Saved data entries
----

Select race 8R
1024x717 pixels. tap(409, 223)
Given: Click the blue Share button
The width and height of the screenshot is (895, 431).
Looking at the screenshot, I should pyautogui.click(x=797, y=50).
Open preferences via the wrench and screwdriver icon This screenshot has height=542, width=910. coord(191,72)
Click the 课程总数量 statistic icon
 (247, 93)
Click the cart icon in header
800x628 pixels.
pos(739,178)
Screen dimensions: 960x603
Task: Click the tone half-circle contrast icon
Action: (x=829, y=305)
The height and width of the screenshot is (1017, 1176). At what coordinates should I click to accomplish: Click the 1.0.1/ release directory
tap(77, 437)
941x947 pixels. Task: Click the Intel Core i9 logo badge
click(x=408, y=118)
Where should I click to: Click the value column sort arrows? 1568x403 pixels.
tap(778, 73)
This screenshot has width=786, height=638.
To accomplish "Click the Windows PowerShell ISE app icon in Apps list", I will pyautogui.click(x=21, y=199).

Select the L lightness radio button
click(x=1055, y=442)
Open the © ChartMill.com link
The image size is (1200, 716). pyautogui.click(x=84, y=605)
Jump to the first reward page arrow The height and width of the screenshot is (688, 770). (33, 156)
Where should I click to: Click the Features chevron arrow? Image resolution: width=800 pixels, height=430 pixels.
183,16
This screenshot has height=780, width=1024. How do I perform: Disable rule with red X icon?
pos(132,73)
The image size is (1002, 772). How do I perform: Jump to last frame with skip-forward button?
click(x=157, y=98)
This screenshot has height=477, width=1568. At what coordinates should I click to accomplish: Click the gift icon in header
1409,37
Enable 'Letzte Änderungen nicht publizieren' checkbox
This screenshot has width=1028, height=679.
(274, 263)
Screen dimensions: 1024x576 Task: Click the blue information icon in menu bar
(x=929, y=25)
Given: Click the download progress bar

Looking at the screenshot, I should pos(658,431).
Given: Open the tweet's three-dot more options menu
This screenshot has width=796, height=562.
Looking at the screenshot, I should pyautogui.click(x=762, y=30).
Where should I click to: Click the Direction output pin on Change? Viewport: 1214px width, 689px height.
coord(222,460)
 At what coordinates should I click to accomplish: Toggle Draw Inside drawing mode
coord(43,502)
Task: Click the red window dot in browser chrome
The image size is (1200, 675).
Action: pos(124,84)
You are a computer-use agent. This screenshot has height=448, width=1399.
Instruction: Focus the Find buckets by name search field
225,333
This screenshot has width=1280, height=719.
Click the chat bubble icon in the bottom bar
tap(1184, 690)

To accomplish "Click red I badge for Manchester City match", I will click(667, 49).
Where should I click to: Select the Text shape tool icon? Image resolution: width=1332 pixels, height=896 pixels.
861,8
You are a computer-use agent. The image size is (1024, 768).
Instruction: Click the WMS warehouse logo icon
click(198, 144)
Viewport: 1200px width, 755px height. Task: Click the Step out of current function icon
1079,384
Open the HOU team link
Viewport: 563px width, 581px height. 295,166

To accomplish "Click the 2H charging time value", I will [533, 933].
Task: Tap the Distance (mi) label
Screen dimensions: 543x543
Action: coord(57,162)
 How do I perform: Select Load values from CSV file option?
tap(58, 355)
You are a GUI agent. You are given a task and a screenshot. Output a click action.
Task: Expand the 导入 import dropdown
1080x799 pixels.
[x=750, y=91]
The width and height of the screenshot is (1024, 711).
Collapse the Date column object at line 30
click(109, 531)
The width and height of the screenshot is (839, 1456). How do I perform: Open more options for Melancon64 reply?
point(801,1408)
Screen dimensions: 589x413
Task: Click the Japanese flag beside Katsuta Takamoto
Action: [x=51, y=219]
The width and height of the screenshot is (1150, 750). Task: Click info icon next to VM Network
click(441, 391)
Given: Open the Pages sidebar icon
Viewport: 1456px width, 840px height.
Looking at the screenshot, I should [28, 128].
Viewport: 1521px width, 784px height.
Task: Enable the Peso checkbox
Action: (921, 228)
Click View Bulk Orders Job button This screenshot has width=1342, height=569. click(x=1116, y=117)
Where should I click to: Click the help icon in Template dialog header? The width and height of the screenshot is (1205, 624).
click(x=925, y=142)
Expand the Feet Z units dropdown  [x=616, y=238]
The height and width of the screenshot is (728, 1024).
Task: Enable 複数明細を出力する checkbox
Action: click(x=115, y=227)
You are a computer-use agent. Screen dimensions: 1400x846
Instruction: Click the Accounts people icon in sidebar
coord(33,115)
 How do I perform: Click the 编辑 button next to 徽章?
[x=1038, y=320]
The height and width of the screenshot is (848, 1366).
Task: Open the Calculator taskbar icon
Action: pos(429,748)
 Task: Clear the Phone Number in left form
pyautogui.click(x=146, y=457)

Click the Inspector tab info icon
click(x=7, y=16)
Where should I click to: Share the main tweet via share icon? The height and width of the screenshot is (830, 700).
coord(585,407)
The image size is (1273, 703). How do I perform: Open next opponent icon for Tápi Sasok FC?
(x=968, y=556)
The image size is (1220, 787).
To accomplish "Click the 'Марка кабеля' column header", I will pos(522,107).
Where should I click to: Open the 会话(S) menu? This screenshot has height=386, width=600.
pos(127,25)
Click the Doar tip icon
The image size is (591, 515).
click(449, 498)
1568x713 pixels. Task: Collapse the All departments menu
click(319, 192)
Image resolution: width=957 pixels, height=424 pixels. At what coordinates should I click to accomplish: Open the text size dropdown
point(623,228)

----

- WHAT IS NEEDED -
Each line of the data must come back exactly as written.

- WRITTEN RESPONSE -
Select race 8R
1024x717 pixels. tap(409, 223)
Given: Click the blue Share button
The width and height of the screenshot is (895, 431).
Looking at the screenshot, I should pyautogui.click(x=797, y=50).
Open preferences via the wrench and screwdriver icon This screenshot has height=542, width=910. coord(191,72)
Click the 课程总数量 statistic icon
 (247, 93)
Click the cart icon in header
800x628 pixels.
pos(739,178)
Screen dimensions: 960x603
Task: Click the tone half-circle contrast icon
Action: (x=829, y=305)
The height and width of the screenshot is (1017, 1176). At what coordinates should I click to accomplish: Click the 1.0.1/ release directory
tap(77, 437)
941x947 pixels. Task: Click the Intel Core i9 logo badge
click(x=408, y=118)
Where should I click to: Click the value column sort arrows? 1568x403 pixels.
tap(778, 73)
This screenshot has width=786, height=638.
To accomplish "Click the Windows PowerShell ISE app icon in Apps list", I will pyautogui.click(x=21, y=199).

Select the L lightness radio button
click(x=1055, y=442)
Open the © ChartMill.com link
The image size is (1200, 716). pyautogui.click(x=84, y=605)
Jump to the first reward page arrow The height and width of the screenshot is (688, 770). (33, 156)
Where should I click to: Click the Features chevron arrow? Image resolution: width=800 pixels, height=430 pixels.
183,16
This screenshot has height=780, width=1024. How do I perform: Disable rule with red X icon?
pos(132,73)
The image size is (1002, 772). How do I perform: Jump to last frame with skip-forward button?
click(x=157, y=98)
This screenshot has height=477, width=1568. At what coordinates should I click to accomplish: Click the gift icon in header
1409,37
Enable 'Letzte Änderungen nicht publizieren' checkbox
This screenshot has width=1028, height=679.
(274, 263)
Screen dimensions: 1024x576 Task: Click the blue information icon in menu bar
(x=929, y=25)
Given: Click the download progress bar

Looking at the screenshot, I should pos(658,431).
Given: Open the tweet's three-dot more options menu
This screenshot has width=796, height=562.
Looking at the screenshot, I should pyautogui.click(x=762, y=30).
Where should I click to: Click the Direction output pin on Change? Viewport: 1214px width, 689px height.
coord(222,460)
 At what coordinates should I click to accomplish: Toggle Draw Inside drawing mode
coord(43,502)
Task: Click the red window dot in browser chrome
The image size is (1200, 675).
Action: pos(124,84)
You are a computer-use agent. This screenshot has height=448, width=1399.
Instruction: Focus the Find buckets by name search field
225,333
This screenshot has width=1280, height=719.
Click the chat bubble icon in the bottom bar
tap(1184, 690)

To accomplish "Click red I badge for Manchester City match", I will click(667, 49).
Where should I click to: Select the Text shape tool icon? Image resolution: width=1332 pixels, height=896 pixels.
861,8
You are a computer-use agent. The image size is (1024, 768).
Instruction: Click the WMS warehouse logo icon
click(198, 144)
Viewport: 1200px width, 755px height. Task: Click the Step out of current function icon
1079,384
Open the HOU team link
Viewport: 563px width, 581px height. 295,166

To accomplish "Click the 2H charging time value", I will [533, 933].
Task: Tap the Distance (mi) label
Screen dimensions: 543x543
Action: coord(57,162)
 How do I perform: Select Load values from CSV file option?
tap(58, 355)
You are a GUI agent. You are given a task and a screenshot. Output a click action.
Task: Expand the 导入 import dropdown
1080x799 pixels.
[x=750, y=91]
The width and height of the screenshot is (1024, 711).
Collapse the Date column object at line 30
click(109, 531)
The width and height of the screenshot is (839, 1456). How do I perform: Open more options for Melancon64 reply?
point(801,1408)
Screen dimensions: 589x413
Task: Click the Japanese flag beside Katsuta Takamoto
Action: [x=51, y=219]
The width and height of the screenshot is (1150, 750). Task: Click info icon next to VM Network
click(441, 391)
Given: Open the Pages sidebar icon
Viewport: 1456px width, 840px height.
Looking at the screenshot, I should [28, 128].
Viewport: 1521px width, 784px height.
Task: Enable the Peso checkbox
Action: (921, 228)
Click View Bulk Orders Job button This screenshot has width=1342, height=569. click(x=1116, y=117)
Where should I click to: Click the help icon in Template dialog header? The width and height of the screenshot is (1205, 624).
click(x=925, y=142)
Expand the Feet Z units dropdown  [x=616, y=238]
The height and width of the screenshot is (728, 1024).
Task: Enable 複数明細を出力する checkbox
Action: click(x=115, y=227)
You are a computer-use agent. Screen dimensions: 1400x846
Instruction: Click the Accounts people icon in sidebar
coord(33,115)
 How do I perform: Click the 编辑 button next to 徽章?
[x=1038, y=320]
The height and width of the screenshot is (848, 1366).
Task: Open the Calculator taskbar icon
Action: pos(429,748)
 Task: Clear the Phone Number in left form
pyautogui.click(x=146, y=457)

Click the Inspector tab info icon
click(x=7, y=16)
Where should I click to: Share the main tweet via share icon? The height and width of the screenshot is (830, 700).
coord(585,407)
The image size is (1273, 703). How do I perform: Open next opponent icon for Tápi Sasok FC?
(x=968, y=556)
The image size is (1220, 787).
To accomplish "Click the 'Марка кабеля' column header", I will pos(522,107).
Where should I click to: Open the 会话(S) menu? This screenshot has height=386, width=600.
pos(127,25)
Click the Doar tip icon
The image size is (591, 515).
click(449, 498)
1568x713 pixels. Task: Collapse the All departments menu
click(319, 192)
Image resolution: width=957 pixels, height=424 pixels. At what coordinates should I click to accomplish: Open the text size dropdown
point(623,228)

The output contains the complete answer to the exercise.